Data for this exercise Start Marker
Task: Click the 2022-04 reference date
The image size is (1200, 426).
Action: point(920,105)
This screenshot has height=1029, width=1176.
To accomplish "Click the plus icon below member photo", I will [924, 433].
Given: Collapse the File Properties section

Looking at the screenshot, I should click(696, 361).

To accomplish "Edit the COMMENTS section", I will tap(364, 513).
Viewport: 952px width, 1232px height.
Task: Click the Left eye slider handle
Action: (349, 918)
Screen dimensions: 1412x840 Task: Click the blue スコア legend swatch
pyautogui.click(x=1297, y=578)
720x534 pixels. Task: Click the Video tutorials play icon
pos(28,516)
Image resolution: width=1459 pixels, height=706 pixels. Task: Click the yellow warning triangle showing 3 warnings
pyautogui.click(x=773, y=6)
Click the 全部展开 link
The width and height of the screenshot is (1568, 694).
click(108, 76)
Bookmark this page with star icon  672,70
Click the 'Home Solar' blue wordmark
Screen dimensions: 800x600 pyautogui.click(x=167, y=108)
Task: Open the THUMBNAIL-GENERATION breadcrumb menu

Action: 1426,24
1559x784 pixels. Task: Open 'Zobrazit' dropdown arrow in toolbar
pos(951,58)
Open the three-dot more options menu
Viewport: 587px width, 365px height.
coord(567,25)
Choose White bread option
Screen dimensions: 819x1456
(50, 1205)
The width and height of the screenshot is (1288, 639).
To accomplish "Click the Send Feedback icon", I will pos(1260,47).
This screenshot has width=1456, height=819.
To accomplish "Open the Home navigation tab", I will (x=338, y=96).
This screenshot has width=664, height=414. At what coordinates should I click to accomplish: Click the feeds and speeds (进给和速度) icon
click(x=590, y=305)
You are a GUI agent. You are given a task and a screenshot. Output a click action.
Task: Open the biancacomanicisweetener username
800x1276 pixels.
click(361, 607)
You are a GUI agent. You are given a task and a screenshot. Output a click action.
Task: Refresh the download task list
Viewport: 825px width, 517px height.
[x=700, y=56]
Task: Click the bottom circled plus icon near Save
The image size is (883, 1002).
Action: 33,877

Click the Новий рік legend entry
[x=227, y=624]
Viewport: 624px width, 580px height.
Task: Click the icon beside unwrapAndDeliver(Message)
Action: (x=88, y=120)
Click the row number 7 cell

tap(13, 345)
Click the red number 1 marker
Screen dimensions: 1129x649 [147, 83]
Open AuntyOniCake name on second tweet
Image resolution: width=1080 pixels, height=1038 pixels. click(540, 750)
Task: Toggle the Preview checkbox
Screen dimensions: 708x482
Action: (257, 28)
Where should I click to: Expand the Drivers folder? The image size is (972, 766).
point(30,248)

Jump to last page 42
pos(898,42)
Data for this exercise End Marker
- [Problem to work on]
The reply should restate the records above in full, character for character.

- [Final answer]
Task: Click the 2022-04 reference date
The image size is (1200, 426).
Action: point(920,105)
This screenshot has height=1029, width=1176.
To accomplish "Click the plus icon below member photo", I will [924, 433].
Given: Collapse the File Properties section

Looking at the screenshot, I should click(696, 361).

To accomplish "Edit the COMMENTS section", I will tap(364, 513).
Viewport: 952px width, 1232px height.
Task: Click the Left eye slider handle
Action: (349, 918)
Screen dimensions: 1412x840 Task: Click the blue スコア legend swatch
pyautogui.click(x=1297, y=578)
720x534 pixels. Task: Click the Video tutorials play icon
pos(28,516)
Image resolution: width=1459 pixels, height=706 pixels. Task: Click the yellow warning triangle showing 3 warnings
pyautogui.click(x=773, y=6)
Click the 全部展开 link
The width and height of the screenshot is (1568, 694).
click(108, 76)
Bookmark this page with star icon  672,70
Click the 'Home Solar' blue wordmark
Screen dimensions: 800x600 pyautogui.click(x=167, y=108)
Task: Open the THUMBNAIL-GENERATION breadcrumb menu

Action: 1426,24
1559x784 pixels. Task: Open 'Zobrazit' dropdown arrow in toolbar
pos(951,58)
Open the three-dot more options menu
Viewport: 587px width, 365px height.
coord(567,25)
Choose White bread option
Screen dimensions: 819x1456
(50, 1205)
The width and height of the screenshot is (1288, 639).
To accomplish "Click the Send Feedback icon", I will pos(1260,47).
This screenshot has width=1456, height=819.
To accomplish "Open the Home navigation tab", I will (x=338, y=96).
This screenshot has width=664, height=414. At what coordinates should I click to accomplish: Click the feeds and speeds (进给和速度) icon
click(x=590, y=305)
You are a GUI agent. You are given a task and a screenshot. Output a click action.
Task: Open the biancacomanicisweetener username
800x1276 pixels.
click(361, 607)
You are a GUI agent. You are given a task and a screenshot. Output a click action.
Task: Refresh the download task list
Viewport: 825px width, 517px height.
[x=700, y=56]
Task: Click the bottom circled plus icon near Save
The image size is (883, 1002).
Action: 33,877

Click the Новий рік legend entry
[x=227, y=624]
Viewport: 624px width, 580px height.
Task: Click the icon beside unwrapAndDeliver(Message)
Action: (x=88, y=120)
Click the row number 7 cell

tap(13, 345)
Click the red number 1 marker
Screen dimensions: 1129x649 [147, 83]
Open AuntyOniCake name on second tweet
Image resolution: width=1080 pixels, height=1038 pixels. click(540, 750)
Task: Toggle the Preview checkbox
Screen dimensions: 708x482
Action: (257, 28)
Where should I click to: Expand the Drivers folder? The image size is (972, 766).
point(30,248)

Jump to last page 42
pos(898,42)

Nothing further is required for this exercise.